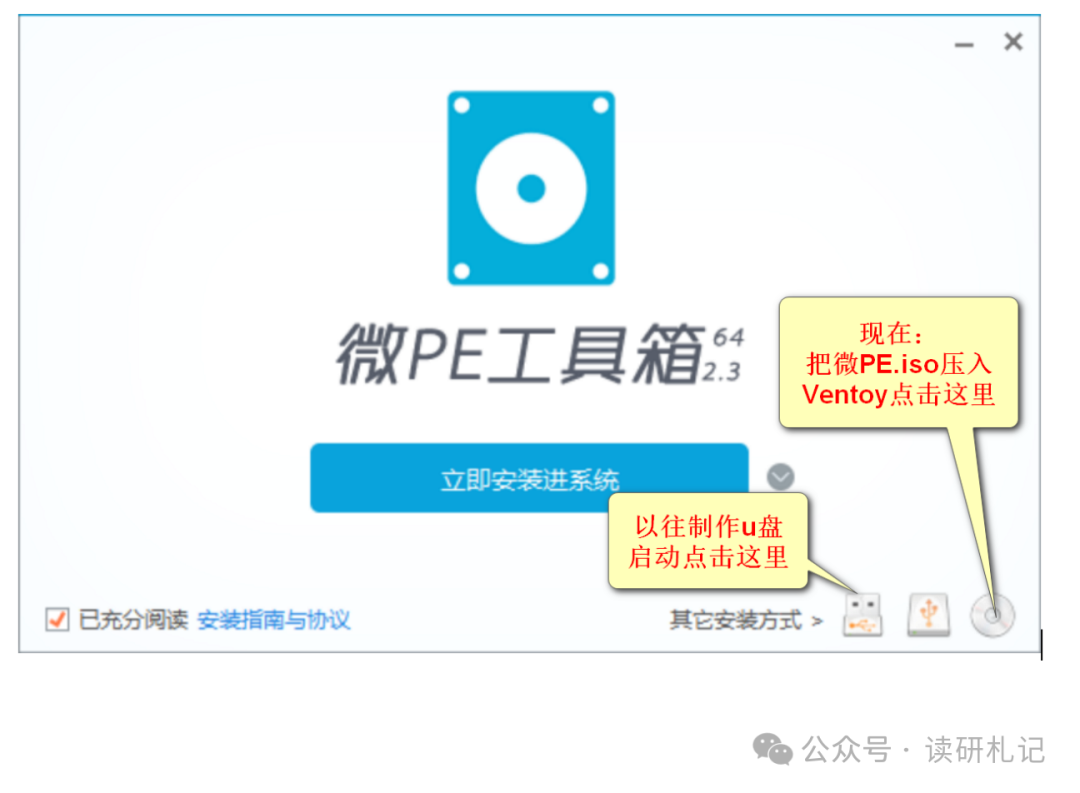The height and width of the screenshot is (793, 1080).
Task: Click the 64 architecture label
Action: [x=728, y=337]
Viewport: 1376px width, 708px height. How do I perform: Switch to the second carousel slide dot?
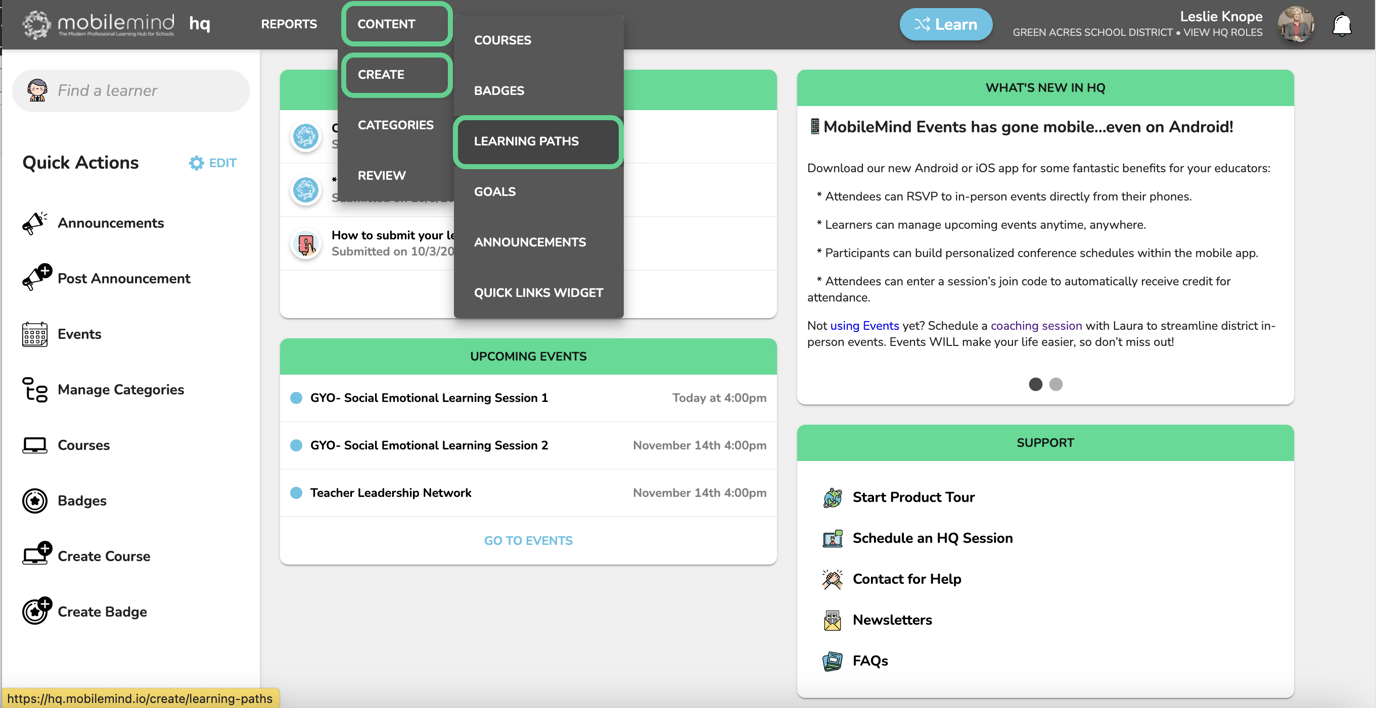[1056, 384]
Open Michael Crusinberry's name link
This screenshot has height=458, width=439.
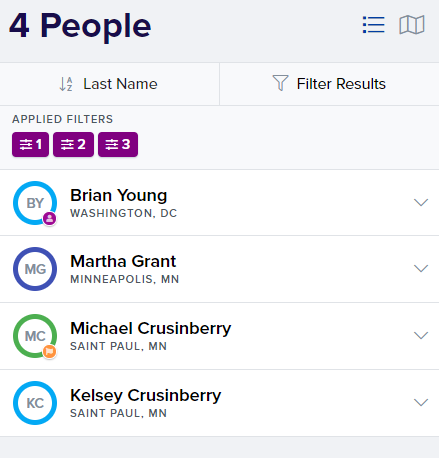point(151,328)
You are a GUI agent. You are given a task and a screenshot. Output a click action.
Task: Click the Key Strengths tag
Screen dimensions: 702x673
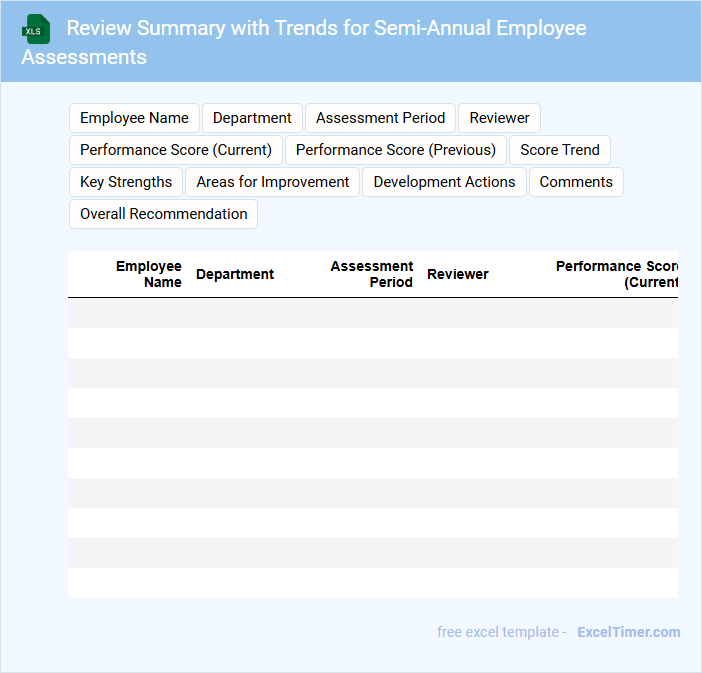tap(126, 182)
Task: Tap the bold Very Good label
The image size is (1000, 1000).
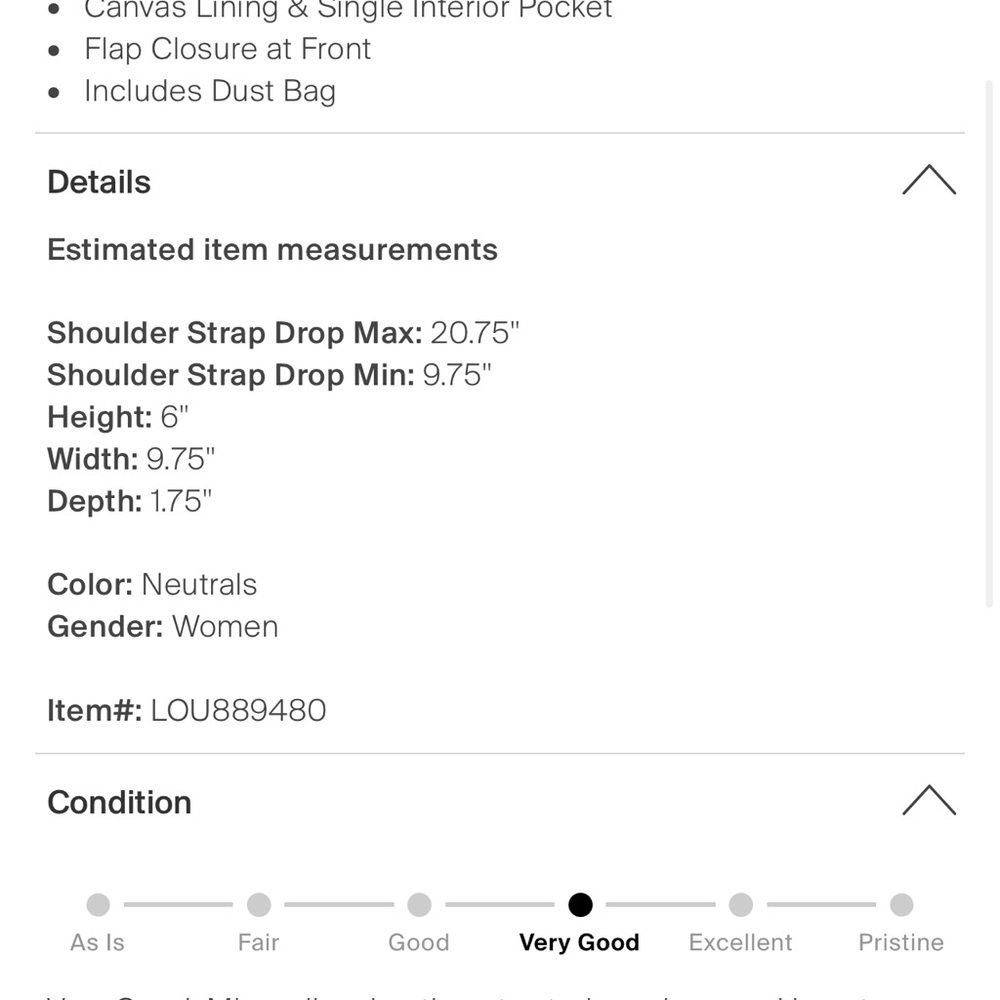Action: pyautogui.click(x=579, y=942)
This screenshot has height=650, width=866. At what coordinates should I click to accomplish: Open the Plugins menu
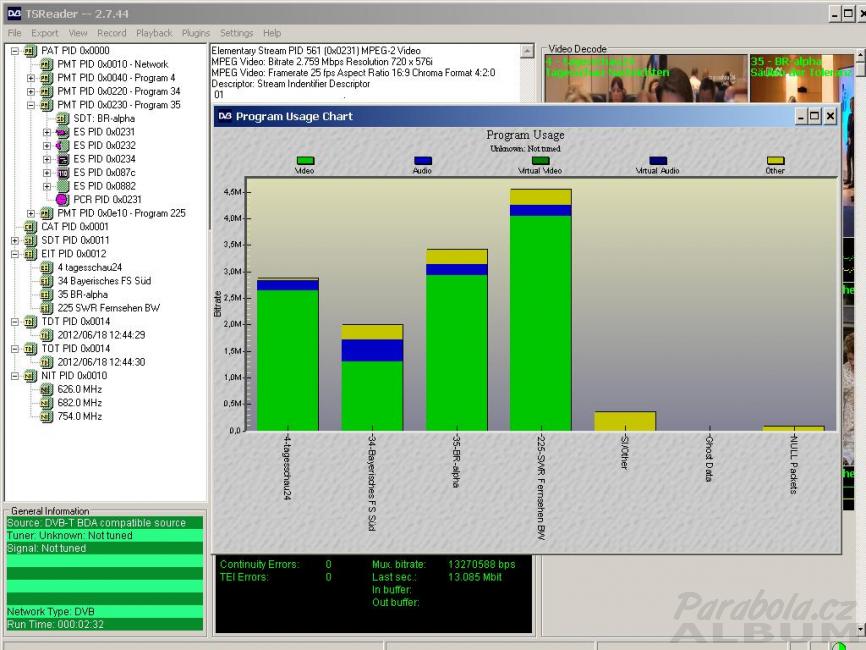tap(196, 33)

--

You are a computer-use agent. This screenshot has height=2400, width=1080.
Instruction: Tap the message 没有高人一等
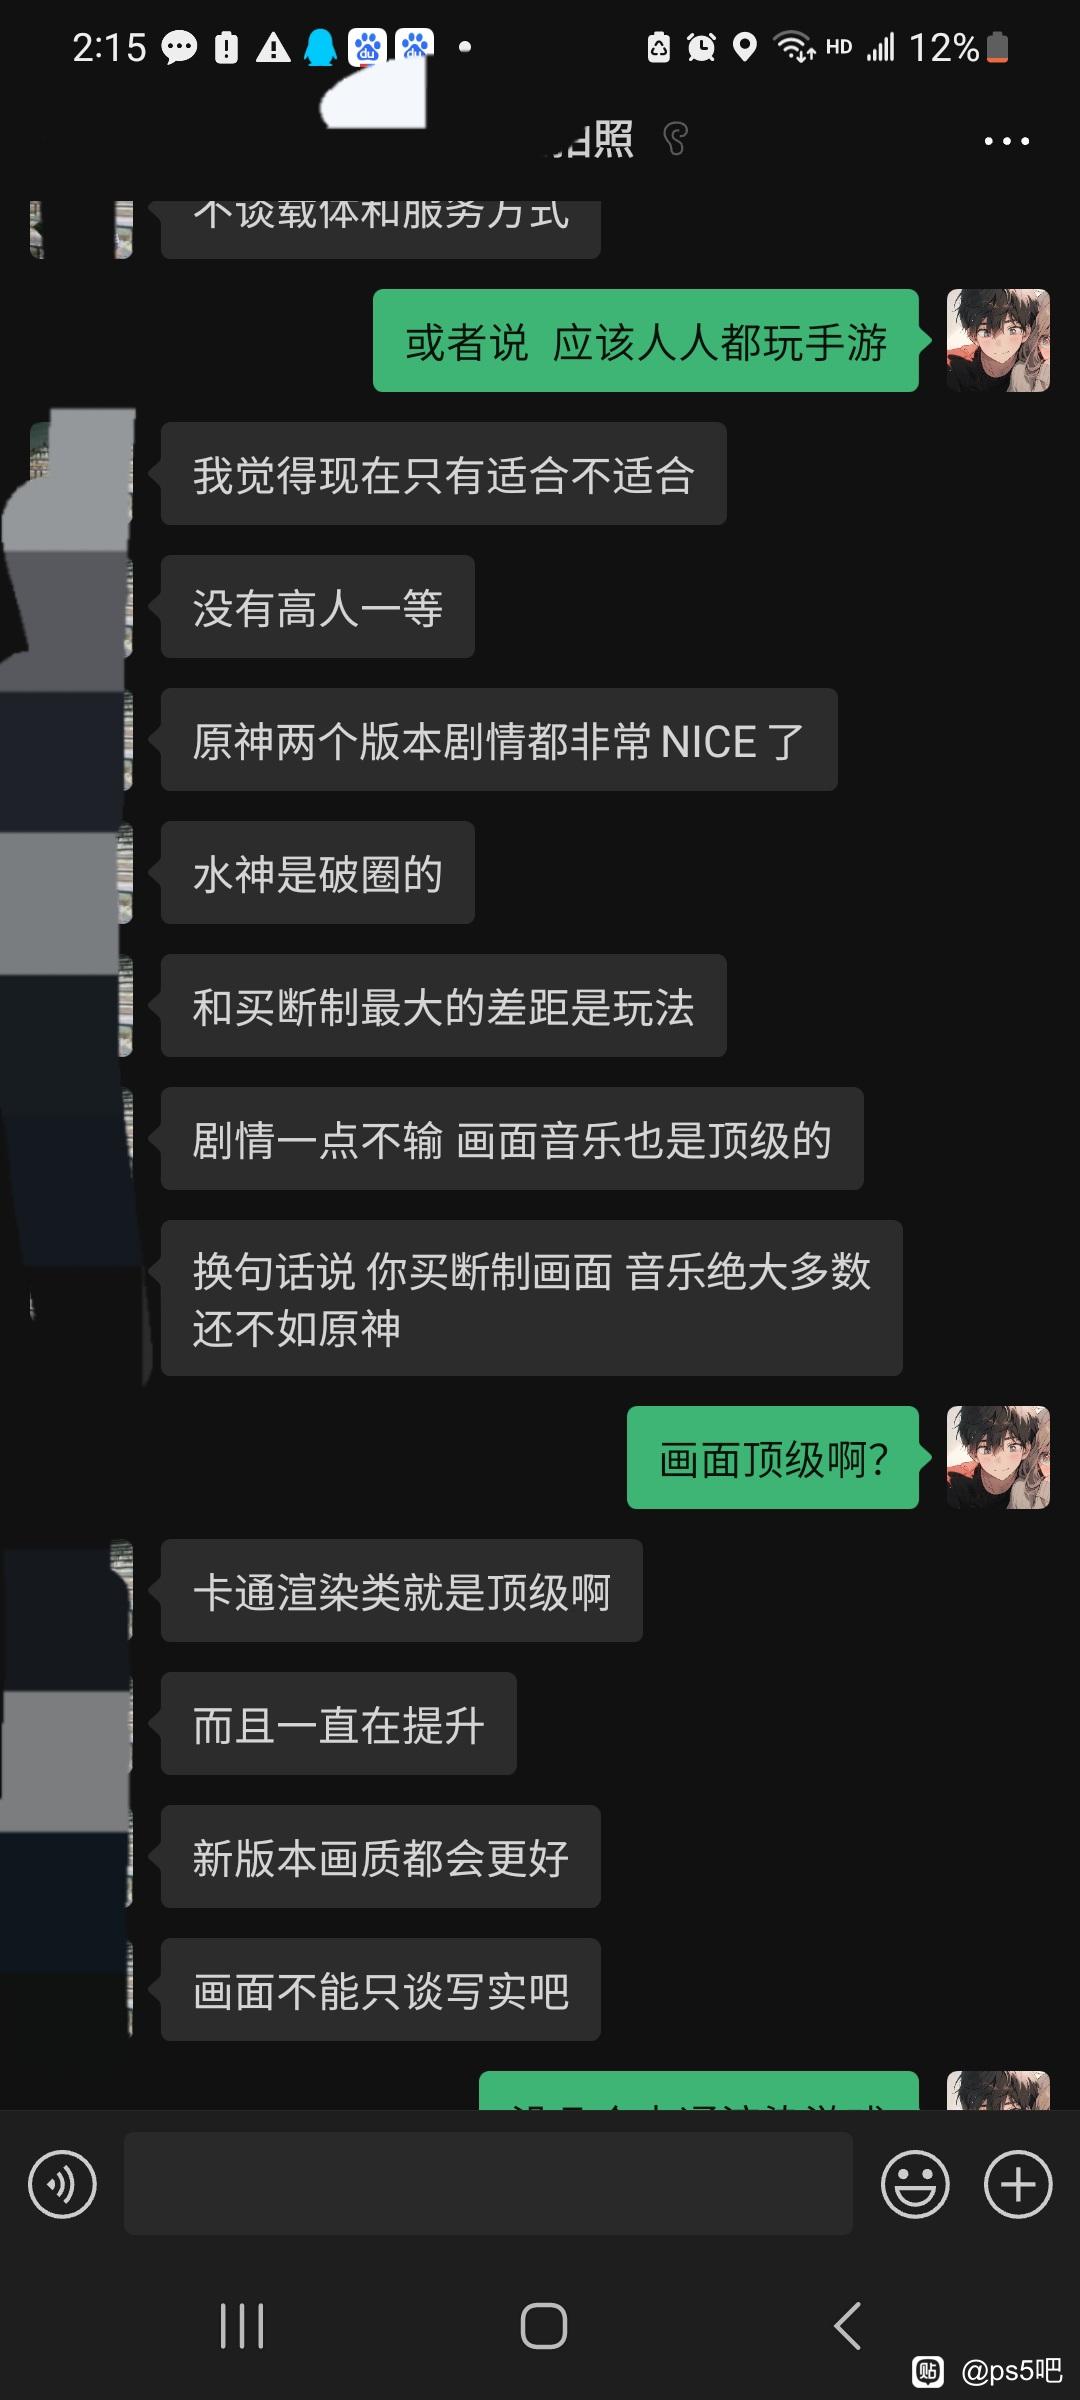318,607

---

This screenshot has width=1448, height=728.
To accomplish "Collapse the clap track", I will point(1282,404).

#### EXERCISE
When the word "agent" turns up on a line of the material above, copy that line.

#### TASK RESPONSE
You are a GUI agent. You are given a task and a screenshot. Output a click action.
You are a computer-use agent. This screenshot has height=2400, width=1080.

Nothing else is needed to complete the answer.